[Start of section]
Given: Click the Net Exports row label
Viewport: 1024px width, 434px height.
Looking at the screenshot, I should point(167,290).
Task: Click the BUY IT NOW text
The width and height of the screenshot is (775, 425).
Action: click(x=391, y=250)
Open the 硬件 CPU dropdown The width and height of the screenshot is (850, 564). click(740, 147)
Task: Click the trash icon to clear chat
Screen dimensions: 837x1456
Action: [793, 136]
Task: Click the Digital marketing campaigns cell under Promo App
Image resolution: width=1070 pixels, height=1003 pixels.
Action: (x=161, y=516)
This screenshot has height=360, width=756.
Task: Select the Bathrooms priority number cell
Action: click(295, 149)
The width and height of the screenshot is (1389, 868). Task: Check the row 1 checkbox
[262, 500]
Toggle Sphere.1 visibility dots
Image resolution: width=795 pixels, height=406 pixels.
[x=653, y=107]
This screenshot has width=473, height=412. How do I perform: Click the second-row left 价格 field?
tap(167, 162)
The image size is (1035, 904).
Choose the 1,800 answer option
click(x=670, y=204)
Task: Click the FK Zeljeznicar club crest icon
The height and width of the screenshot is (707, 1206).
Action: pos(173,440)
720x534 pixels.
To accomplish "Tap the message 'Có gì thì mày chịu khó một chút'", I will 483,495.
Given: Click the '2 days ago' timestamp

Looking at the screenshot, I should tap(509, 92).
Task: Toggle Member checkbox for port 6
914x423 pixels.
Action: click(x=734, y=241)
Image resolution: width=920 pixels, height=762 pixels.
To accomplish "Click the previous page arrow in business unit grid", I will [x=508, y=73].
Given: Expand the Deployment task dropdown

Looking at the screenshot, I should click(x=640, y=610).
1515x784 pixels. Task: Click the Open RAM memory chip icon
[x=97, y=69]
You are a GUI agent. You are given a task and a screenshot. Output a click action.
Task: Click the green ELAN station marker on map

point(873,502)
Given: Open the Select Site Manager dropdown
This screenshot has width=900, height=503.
[End of section]
* **Task description**
Each line of the records above, from the first through the one containing "Task: Click the Digital", is to be retyped exactly; no other line belongs.

* **Expected output**
Given: Click the Net Exports row label
Viewport: 1024px width, 434px height.
Looking at the screenshot, I should point(167,290).
Task: Click the BUY IT NOW text
The width and height of the screenshot is (775, 425).
Action: click(x=391, y=250)
Open the 硬件 CPU dropdown The width and height of the screenshot is (850, 564). click(740, 147)
Task: Click the trash icon to clear chat
Screen dimensions: 837x1456
Action: [793, 136]
Task: Click the Digital marketing campaigns cell under Promo App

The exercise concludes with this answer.